*TAREAS POR REALIZAR*:
a) Resume en dos frases el párrafo de la reseña que comienza con "El libro es denso y amplio" sin omitir ninguno de sus datos principales.
b) Reproduce sin ningún cambio el fragmento de la reseña que va desde "El libro es" hasta "Cárcel de tinieblas.", ambos incluidos.

*TEXTO PROPORCIONADO*:
30 julio, 2024
Siempre hemos defendido a Juan Manuel De Prada, desde que leímos aquél incontestable Coños, hace ya muchísimo tiempo (1995). De forma que, cuando recibió el Planeta poco más tarde, en 1997, gracias a La tempestad, no nos extrañó en absoluto. Ya había ido cogiendo justa fama de narrador original, imbuido de una luz que provenía del hecho obvio de que, a sus 27 tacos, ya había leído lo suficiente para llenar una vida entera, si hubiera sido, que no era el caso, un lector medio. Pero es que, además, la digestión de sus lecturas se hacía notar, y ya se había convertido en un estilista finísimo, gracias al aprovechamiento de cosas como lo más florido y granado del Siglo de Oro. ¿Quién, hoy en día, puede presumir de hacer destellar como nadie el espíritu de Quevedo, por ejemplo? En ello hace hincapié otro lector voraz y afín a él, Arturo Pérez Reverte, en la banda que acompaña la primera edición de Mil ojos tiene la noche, con un subtítulo que dice 1. La ciudad sin luz, editado hace poco en Espasa, donde le describe, muy justamente, como “quizás el más brillante prosista de su generación”.
El libro es denso y amplio: 800 páginas. Cuando lo presentó a la editorial tenía exactamente el doble. Cuando lo vieron, le propusieron (y aceptó) editarlo en dos partes iguales, la segunda de las cuales ya está en proceso de preparación y corrección y me contaba Juan Manuel que sería editado en la primavera del próximo año, con un subtítulo: 2. Cárcel de tinieblas.
Poco antes de ganar el Planeta, nuestro autor se había bautizado como novelista con algo realmente fascinante llamado Las máscaras del héroe, que estaba protagonizado por Fernando Navales, un camisa vieja de un cinismo y un encanto que (aparte de la crueldad) lo hacían inolvidable. Pues bien: para esta última obra, rescata a ese personaje. Y lo sitúa en París, durante los años de la ocupación alemana. Su papel es, más o menos, el mismo que antes. En resumidas cuentas, una especie de comisario político al servicio de la Falange y que se encarga de intentar atraer a sus redes al mayor número de miembros de la corte variopinta de exiliados españoles, artistas, escritores e intelectuales, que se han instalado allí bien huyendo del franquismo ya triunfante o liberados por fin de los campos de concentración destinados a los republicanos en el sur de Francia. Muchos de ellos están allí porque no han tenido oportunidad de largarse en barco a Sudamérica (México, Argentina, etc.).

*DATOS EN BRUTO*:
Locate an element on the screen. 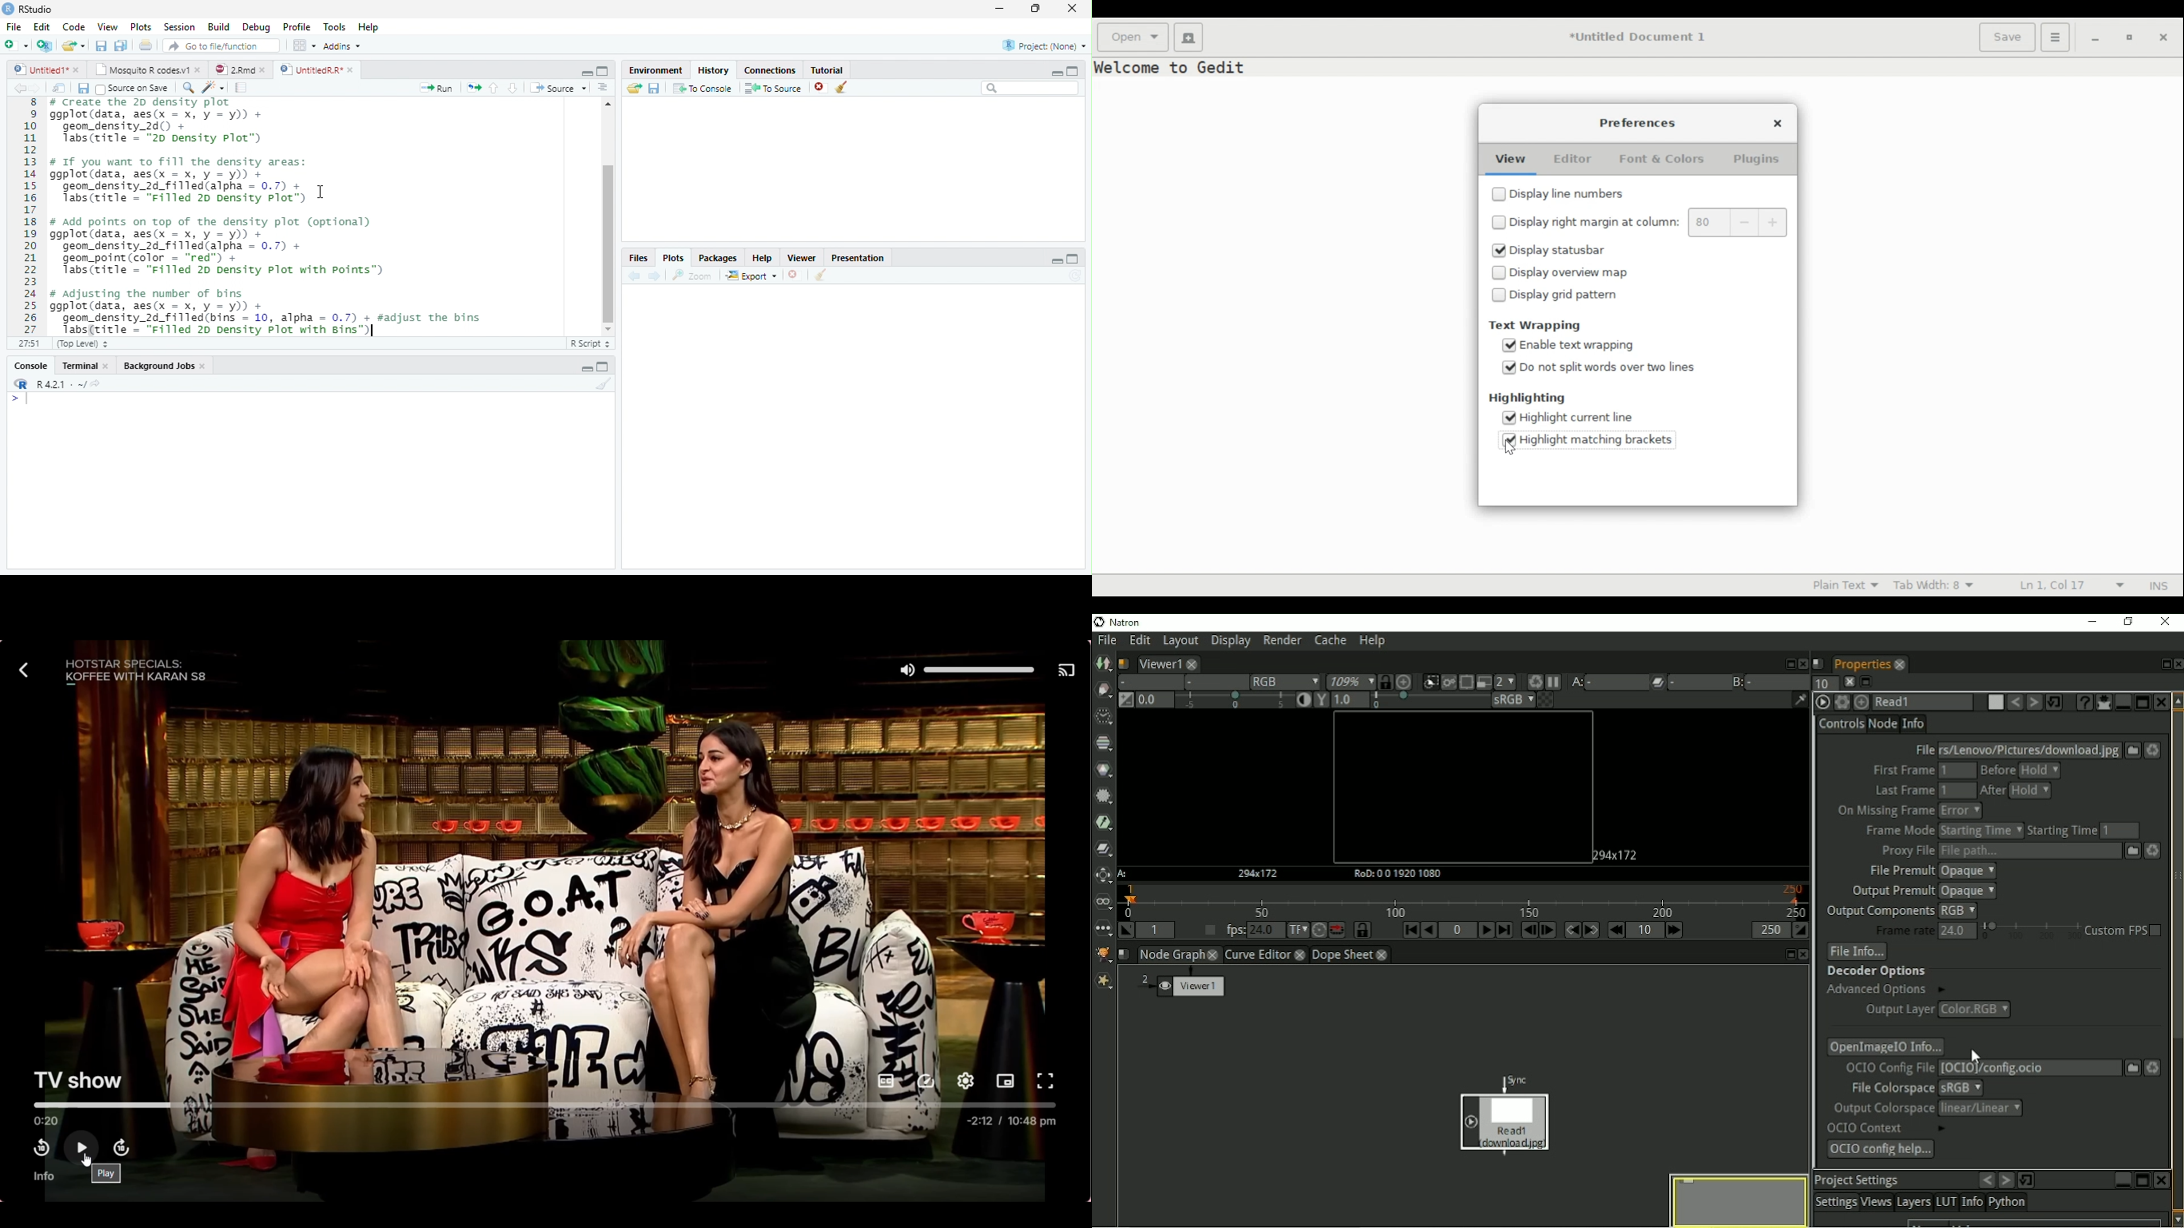 The image size is (2184, 1232). minimize is located at coordinates (1054, 73).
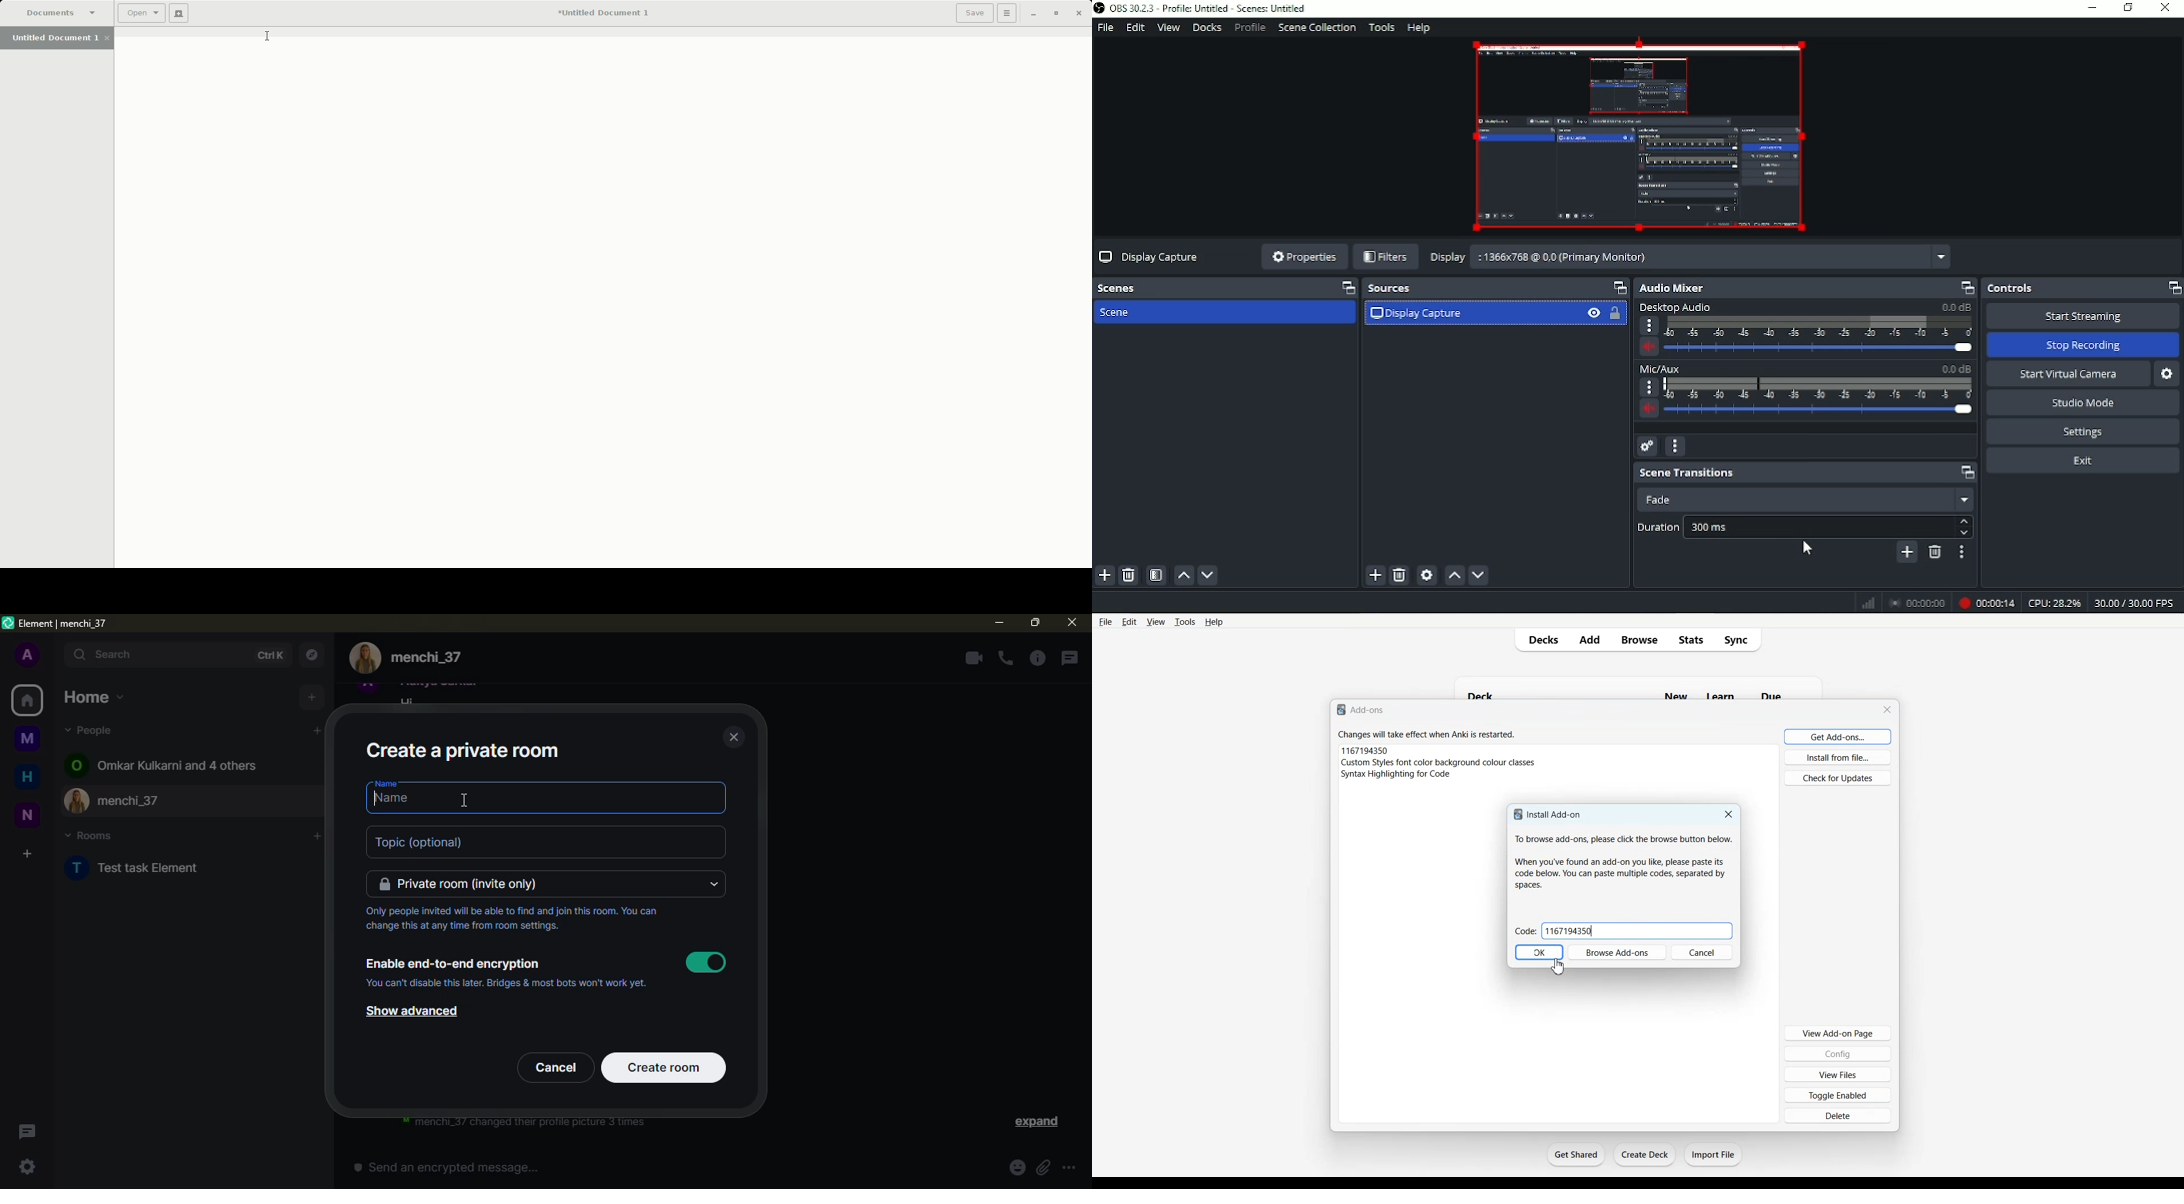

*EJERCICIOS RESUELTOS*:
a) El libro tiene 800 páginas, la mitad de las que tenía cuando el autor lo presentó a la editorial, que le propuso publicarlo en dos partes iguales y él aceptó. La segunda parte, con el subtítulo 2. Cárcel de tinieblas, está en preparación y corrección y se editaría en la primavera del próximo año.

b)
El libro es denso y amplio: 800 páginas. Cuando lo presentó a la editorial tenía exactamente el doble. Cuando lo vieron, le propusieron (y aceptó) editarlo en dos partes iguales, la segunda de las cuales ya está en proceso de preparación y corrección y me contaba Juan Manuel que sería editado en la primavera del próximo año, con un subtítulo: 2. Cárcel de tinieblas.